RECORDED DATA: Begin

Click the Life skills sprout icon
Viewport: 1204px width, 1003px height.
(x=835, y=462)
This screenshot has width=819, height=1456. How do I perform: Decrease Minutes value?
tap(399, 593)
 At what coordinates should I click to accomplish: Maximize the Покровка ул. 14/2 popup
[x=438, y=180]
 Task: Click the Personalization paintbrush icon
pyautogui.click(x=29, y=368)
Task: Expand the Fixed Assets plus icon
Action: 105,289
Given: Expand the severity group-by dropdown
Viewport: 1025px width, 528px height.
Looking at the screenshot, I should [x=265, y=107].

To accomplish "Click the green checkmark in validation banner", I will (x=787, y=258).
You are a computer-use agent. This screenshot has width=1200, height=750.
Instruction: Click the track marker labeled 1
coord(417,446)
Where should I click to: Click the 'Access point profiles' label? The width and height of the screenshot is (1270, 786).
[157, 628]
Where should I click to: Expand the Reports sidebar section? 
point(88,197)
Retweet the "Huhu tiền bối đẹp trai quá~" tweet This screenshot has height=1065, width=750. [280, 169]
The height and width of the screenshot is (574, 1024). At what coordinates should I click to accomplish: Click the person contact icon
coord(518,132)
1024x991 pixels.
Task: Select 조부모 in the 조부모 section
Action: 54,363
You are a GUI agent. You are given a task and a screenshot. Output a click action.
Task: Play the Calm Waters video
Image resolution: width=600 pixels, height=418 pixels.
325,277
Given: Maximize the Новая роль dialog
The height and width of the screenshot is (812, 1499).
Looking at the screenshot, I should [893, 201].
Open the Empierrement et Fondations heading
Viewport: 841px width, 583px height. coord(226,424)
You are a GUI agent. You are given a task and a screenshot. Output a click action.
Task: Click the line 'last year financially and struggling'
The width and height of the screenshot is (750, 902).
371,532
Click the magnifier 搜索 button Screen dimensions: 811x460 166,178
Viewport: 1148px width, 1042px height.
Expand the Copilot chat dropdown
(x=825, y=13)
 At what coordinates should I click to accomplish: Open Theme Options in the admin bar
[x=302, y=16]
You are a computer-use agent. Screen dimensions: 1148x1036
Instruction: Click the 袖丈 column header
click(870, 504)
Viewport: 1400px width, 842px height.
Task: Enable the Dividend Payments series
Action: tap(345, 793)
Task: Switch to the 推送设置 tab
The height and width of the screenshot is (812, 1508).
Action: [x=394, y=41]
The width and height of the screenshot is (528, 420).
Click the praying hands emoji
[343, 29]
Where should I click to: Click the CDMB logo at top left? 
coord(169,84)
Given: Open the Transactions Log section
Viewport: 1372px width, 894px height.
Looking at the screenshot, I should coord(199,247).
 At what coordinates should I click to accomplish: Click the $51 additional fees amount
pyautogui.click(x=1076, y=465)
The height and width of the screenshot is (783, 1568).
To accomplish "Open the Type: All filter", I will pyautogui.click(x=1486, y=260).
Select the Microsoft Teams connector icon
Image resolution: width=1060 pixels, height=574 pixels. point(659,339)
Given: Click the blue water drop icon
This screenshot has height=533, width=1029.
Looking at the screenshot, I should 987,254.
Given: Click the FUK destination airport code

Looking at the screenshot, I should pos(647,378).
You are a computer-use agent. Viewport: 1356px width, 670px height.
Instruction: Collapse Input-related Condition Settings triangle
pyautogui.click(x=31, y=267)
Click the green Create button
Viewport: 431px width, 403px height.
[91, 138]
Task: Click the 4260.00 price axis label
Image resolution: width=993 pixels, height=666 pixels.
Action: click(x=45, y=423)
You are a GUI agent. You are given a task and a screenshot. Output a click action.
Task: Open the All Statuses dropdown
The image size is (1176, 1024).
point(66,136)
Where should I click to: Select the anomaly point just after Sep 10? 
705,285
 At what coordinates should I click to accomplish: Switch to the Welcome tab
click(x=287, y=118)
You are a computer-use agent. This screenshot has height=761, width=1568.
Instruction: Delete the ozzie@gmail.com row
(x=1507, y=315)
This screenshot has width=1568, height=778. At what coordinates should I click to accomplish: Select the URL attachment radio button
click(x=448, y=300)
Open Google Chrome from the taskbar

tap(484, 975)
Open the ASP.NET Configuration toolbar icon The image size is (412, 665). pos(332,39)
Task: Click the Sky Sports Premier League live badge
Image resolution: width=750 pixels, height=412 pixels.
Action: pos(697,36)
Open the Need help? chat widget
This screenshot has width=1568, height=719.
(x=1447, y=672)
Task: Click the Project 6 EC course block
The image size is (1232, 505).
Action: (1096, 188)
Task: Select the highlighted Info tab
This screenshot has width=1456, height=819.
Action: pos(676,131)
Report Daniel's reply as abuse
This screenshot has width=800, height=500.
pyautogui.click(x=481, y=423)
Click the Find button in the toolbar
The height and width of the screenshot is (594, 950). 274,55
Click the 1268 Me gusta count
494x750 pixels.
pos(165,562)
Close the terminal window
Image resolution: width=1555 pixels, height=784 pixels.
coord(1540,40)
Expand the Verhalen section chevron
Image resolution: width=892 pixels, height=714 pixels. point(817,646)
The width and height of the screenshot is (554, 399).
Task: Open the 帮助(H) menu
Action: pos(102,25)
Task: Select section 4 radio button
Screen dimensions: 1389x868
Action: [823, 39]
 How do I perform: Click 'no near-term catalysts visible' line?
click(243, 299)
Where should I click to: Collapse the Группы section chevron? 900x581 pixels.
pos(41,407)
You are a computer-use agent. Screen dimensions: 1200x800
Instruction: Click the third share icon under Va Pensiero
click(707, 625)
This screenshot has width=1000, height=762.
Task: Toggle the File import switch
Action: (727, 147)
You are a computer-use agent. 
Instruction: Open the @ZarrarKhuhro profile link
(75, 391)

RECORDED DATA: End

- PROBLEM REQUIREMENTS: For the string "computer", show each line of the entries above where it occurs.

- YOUR SOLUTION:
You are a computer-use agent. This screenshot has width=1200, height=750.
You are a computer-use agent. Screen dimensions: 1148x1036
You are a computer-use agent. Viewport: 1356px width, 670px height.
You are a computer-use agent. This screenshot has height=761, width=1568.
You are a computer-use agent. Screen dimensions: 1200x800
You are a computer-use agent. 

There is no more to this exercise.